コンピュータの操作では、ストレージ上のファイルシステムで「現在位置」として用いられるディレクトリのことを「カレントディレクトリ」という。現在操作対象として指定されているディレクトリのことで、利用者がファイル名やディレクトリ名などを入力すると、自動的にカレントディレクトリからの相対位置が指定されたとみなして対象を探す。
例えば、カレントディレクトリが「C:¥Windows¥System32」に設定されているときに、システムに対して「cmd.exe」というファイル名を指定すると、自動的に「C:¥Windows¥System32¥cmd.exe」を指しているとみなされる。この位置はコマンドラインのcdコマンドなどで変更することができる。同様に、現在指定されているドライブを「カレントドライブ」、フォルダを「カレントフォルダ」という。
アプリケーションやデータ処理においては「カレントレコード」「カレントユーザー」のように、今まさに操作・処理の対象となっているデータや利用者を指す修飾語として用いられる。データベース操作でカーソルを使って行を順に処理する際も、現在位置の行を「カレント行」と呼ぶことがある。
Gitなどのバージョン管理システムでは現在チェックアウトしているブランチを「カレントブランチ」と呼び、作業の起点となる。ユーザーインターフェースでは「カレントタブ」や「カレントウィンドウ」のように入力の受け付け先を示し、キーボード入力やショートカットキーの適用対象を決める。
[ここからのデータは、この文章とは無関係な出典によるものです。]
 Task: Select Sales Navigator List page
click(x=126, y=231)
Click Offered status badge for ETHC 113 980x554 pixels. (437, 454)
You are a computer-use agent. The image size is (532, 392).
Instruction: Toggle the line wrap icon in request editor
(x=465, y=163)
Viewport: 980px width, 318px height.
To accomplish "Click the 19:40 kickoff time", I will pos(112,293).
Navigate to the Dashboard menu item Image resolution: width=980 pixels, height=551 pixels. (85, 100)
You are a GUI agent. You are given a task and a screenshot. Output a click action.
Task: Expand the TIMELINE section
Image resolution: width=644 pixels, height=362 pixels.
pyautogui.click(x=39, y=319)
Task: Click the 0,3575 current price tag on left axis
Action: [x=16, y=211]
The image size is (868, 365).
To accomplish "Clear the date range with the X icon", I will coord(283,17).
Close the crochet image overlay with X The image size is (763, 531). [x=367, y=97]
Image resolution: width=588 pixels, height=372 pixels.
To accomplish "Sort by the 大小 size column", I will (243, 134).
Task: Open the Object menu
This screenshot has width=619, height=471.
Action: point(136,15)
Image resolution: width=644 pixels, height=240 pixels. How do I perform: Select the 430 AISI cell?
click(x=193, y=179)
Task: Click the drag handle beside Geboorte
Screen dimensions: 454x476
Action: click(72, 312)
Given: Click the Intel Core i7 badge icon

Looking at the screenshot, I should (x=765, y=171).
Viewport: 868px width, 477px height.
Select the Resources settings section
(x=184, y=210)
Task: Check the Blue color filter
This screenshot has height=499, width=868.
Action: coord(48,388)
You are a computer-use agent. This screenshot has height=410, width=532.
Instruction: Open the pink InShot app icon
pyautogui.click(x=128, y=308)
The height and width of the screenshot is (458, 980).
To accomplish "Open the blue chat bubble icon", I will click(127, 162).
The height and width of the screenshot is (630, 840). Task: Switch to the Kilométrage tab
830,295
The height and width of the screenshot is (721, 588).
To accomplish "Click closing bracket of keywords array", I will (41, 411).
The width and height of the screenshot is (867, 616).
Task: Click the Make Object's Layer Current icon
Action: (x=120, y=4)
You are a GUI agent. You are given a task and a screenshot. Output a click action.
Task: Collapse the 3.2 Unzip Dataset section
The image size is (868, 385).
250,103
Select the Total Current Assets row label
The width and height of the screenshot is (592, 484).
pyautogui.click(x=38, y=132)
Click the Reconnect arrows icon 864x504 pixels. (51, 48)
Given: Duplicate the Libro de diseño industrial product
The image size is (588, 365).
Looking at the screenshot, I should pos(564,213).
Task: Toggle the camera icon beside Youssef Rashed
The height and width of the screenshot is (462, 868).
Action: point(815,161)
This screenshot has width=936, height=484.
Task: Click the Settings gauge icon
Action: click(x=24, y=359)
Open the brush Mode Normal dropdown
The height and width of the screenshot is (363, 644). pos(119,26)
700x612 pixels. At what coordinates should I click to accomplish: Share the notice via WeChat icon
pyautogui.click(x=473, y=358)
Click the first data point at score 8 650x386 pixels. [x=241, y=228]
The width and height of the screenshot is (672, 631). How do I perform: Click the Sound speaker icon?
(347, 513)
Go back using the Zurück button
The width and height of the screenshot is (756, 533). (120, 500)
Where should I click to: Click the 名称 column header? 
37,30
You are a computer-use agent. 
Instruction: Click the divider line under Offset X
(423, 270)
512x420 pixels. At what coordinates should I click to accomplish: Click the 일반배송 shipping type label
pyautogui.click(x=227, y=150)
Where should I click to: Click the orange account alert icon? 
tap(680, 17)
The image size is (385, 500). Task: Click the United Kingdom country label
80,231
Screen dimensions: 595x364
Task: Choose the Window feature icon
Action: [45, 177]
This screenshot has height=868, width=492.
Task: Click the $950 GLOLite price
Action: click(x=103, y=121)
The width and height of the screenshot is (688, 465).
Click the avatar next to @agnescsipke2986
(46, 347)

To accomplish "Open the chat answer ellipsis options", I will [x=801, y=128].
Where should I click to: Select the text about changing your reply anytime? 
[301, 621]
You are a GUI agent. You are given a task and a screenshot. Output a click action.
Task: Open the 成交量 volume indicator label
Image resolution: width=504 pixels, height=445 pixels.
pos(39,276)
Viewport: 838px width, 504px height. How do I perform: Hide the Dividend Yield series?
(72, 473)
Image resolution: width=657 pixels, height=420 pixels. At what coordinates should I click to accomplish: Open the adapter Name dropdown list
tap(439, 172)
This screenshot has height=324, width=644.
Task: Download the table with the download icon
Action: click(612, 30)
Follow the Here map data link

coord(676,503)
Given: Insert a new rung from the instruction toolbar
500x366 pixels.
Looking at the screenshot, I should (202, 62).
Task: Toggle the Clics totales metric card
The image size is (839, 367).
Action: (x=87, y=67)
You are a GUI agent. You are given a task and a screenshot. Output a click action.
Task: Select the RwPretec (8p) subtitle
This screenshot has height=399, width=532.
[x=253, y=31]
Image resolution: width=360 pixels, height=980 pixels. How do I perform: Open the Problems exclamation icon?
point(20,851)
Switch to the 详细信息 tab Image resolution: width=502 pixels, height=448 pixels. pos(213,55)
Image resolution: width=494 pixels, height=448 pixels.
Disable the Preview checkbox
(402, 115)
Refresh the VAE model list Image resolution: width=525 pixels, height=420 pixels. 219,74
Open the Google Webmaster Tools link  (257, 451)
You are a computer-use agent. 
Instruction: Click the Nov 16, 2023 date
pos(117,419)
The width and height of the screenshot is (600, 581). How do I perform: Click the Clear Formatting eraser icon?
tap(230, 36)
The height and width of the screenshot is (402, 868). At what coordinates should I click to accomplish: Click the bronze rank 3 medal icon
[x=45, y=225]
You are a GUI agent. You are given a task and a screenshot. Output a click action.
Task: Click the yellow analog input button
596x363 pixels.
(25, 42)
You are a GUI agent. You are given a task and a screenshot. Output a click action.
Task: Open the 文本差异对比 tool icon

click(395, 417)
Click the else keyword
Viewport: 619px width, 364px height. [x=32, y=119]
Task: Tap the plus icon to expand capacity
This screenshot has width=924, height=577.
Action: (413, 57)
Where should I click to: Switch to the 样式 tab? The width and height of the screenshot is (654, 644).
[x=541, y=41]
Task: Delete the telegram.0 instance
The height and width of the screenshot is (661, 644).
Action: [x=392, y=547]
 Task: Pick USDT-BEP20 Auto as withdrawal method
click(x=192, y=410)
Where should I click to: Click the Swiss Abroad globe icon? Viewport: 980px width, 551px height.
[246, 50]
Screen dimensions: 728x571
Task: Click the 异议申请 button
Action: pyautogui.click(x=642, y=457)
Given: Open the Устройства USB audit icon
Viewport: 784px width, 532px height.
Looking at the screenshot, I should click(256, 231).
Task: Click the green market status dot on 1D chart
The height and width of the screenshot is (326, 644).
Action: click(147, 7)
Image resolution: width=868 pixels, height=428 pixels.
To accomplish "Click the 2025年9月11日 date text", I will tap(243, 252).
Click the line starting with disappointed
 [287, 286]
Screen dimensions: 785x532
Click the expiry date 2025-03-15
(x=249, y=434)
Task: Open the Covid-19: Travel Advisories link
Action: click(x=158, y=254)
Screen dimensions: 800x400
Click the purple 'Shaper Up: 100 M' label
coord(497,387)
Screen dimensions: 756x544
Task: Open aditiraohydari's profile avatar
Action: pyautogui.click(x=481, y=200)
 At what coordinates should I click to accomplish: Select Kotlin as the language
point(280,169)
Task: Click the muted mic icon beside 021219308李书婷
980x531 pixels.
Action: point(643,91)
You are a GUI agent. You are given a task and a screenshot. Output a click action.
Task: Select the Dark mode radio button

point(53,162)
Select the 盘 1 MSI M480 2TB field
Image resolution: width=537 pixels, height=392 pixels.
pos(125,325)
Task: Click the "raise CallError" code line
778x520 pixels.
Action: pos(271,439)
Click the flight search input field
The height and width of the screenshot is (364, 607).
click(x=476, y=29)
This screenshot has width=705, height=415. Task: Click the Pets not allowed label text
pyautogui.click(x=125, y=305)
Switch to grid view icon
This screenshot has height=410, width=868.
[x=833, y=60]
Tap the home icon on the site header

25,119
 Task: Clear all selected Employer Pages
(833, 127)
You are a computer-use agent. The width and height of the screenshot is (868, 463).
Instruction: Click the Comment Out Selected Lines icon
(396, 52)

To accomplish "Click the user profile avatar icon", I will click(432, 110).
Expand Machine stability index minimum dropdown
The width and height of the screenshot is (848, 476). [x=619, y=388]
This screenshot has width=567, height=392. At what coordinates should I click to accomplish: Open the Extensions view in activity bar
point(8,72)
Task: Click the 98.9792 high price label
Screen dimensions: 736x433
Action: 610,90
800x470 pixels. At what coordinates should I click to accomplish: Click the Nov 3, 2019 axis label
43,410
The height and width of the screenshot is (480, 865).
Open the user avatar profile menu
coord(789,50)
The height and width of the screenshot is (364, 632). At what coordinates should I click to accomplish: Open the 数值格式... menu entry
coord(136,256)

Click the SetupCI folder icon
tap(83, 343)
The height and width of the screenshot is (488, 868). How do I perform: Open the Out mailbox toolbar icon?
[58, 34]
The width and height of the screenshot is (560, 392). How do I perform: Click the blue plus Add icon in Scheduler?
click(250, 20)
なお、英語では電流のことも “current” と呼び、交流電流は “alternating current” (AC)、直流電流は “direct current” (DC)という。また、外来語の「カレント」ではあまり見られない、“current year”(本年度)、“current price” (時価)のように、時間的な「現在」を指す用法も一般的である。